◆ SHORT PROBLEM
Collect every line in the items below that contains the string "Viewport".
═══ THE DATA ═══
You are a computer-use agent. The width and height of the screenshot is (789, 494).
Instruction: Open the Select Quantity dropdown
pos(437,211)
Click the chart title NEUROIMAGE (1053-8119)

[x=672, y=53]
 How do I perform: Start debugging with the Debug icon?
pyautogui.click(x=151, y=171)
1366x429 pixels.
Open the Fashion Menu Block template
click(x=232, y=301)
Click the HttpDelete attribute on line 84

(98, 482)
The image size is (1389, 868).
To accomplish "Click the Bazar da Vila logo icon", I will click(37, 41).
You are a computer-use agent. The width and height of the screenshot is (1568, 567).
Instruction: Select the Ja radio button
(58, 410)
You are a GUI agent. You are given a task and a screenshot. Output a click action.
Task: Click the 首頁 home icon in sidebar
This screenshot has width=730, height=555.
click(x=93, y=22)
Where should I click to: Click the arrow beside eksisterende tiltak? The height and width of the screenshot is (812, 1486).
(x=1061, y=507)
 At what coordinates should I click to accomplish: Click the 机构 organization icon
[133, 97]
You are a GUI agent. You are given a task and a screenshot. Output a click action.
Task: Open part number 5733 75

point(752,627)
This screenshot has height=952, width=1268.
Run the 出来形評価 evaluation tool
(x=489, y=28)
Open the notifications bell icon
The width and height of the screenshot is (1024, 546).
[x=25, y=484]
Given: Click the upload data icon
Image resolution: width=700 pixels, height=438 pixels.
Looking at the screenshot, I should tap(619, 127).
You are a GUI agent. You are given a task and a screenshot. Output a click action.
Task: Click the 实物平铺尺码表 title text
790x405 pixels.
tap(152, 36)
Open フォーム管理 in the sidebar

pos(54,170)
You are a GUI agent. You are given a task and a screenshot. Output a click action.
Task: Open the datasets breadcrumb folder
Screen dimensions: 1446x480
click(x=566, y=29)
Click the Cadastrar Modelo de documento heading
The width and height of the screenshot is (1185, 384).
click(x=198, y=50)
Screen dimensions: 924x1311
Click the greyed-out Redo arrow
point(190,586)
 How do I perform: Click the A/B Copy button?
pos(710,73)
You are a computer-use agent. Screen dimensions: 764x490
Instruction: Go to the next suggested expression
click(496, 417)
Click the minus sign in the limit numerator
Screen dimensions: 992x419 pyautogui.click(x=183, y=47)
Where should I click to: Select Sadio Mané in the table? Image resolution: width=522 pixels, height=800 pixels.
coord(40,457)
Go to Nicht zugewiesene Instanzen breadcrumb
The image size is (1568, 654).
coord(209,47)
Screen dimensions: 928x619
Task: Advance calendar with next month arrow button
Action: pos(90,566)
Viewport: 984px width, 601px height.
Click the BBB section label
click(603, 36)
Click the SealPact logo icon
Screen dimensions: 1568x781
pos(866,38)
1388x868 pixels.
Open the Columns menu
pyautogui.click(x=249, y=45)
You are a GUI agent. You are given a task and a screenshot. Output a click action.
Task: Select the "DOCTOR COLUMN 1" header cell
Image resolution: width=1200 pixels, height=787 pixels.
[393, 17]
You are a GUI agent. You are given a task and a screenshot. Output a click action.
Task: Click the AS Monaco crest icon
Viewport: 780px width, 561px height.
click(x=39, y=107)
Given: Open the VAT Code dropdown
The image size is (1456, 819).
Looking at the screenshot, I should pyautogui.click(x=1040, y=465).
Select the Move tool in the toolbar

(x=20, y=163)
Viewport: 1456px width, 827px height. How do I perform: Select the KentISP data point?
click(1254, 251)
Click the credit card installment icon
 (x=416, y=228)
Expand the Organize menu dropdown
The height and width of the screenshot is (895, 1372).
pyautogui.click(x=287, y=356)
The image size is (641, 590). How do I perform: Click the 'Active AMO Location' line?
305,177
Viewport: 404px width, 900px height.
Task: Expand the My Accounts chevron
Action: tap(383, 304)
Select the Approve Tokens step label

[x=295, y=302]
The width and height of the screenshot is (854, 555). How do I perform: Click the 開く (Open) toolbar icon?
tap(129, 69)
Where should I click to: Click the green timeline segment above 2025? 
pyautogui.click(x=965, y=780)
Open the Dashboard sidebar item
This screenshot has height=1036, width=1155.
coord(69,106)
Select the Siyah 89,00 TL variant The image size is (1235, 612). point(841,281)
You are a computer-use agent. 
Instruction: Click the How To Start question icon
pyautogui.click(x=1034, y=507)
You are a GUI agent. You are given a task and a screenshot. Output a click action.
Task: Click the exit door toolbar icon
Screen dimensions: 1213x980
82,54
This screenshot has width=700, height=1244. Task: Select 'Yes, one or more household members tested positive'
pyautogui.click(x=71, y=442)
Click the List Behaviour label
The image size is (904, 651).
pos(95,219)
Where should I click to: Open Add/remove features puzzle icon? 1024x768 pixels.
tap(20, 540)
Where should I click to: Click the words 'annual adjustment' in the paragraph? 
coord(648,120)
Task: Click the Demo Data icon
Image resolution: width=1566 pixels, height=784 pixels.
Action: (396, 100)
═══
◆ SOLUTION FOR THIS EXERCISE
Viewport: 984px width, 601px height.
Viewport: 780px width, 561px height.
Viewport: 1456px width, 827px height. How do I perform: Select the KentISP data point?
Viewport: 404px width, 900px height.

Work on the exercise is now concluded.